The request -> Report each line of the items below that contains the string "icon", counting only matches with the same capitalization.
• • •
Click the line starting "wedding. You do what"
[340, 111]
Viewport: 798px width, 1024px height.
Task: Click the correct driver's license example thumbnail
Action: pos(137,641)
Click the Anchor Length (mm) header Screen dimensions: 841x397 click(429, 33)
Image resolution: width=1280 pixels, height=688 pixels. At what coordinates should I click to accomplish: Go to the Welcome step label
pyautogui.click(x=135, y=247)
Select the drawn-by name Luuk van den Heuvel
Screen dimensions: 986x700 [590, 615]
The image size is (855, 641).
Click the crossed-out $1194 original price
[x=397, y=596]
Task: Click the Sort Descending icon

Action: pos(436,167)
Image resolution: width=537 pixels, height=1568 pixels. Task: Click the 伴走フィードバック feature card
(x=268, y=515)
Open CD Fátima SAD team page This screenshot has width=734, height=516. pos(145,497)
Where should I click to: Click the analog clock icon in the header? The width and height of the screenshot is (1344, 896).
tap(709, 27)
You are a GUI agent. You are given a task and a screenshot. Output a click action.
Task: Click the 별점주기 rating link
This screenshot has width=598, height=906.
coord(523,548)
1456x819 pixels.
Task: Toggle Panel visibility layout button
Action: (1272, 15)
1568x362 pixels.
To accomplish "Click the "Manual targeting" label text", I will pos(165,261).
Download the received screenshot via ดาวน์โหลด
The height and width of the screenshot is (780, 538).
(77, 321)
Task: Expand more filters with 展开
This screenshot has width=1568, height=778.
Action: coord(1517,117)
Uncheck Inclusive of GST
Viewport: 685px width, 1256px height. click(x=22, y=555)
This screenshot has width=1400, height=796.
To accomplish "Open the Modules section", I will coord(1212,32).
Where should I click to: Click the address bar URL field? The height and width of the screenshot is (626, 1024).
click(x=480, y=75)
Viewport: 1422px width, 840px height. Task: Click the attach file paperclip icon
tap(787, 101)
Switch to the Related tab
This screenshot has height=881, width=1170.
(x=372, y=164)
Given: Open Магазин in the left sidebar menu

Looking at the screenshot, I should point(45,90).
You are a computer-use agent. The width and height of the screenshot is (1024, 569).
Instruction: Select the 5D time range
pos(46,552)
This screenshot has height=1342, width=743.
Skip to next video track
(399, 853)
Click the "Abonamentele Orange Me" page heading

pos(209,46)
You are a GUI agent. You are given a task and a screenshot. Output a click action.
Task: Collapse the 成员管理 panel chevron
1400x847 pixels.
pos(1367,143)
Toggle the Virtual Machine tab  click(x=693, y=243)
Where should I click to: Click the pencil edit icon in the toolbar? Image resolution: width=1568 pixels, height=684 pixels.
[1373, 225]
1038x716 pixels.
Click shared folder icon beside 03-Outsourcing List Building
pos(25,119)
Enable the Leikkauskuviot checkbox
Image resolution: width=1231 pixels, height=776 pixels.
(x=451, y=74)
• • •
Result of the task ->
Task: Click the Sort Descending icon
Where should I click to: Click the analog clock icon in the header? The width and height of the screenshot is (1344, 896).
Viewport: 1422px width, 840px height. Task: Click the attach file paperclip icon
Where should I click to: Click the pencil edit icon in the toolbar? Image resolution: width=1568 pixels, height=684 pixels.
Click shared folder icon beside 03-Outsourcing List Building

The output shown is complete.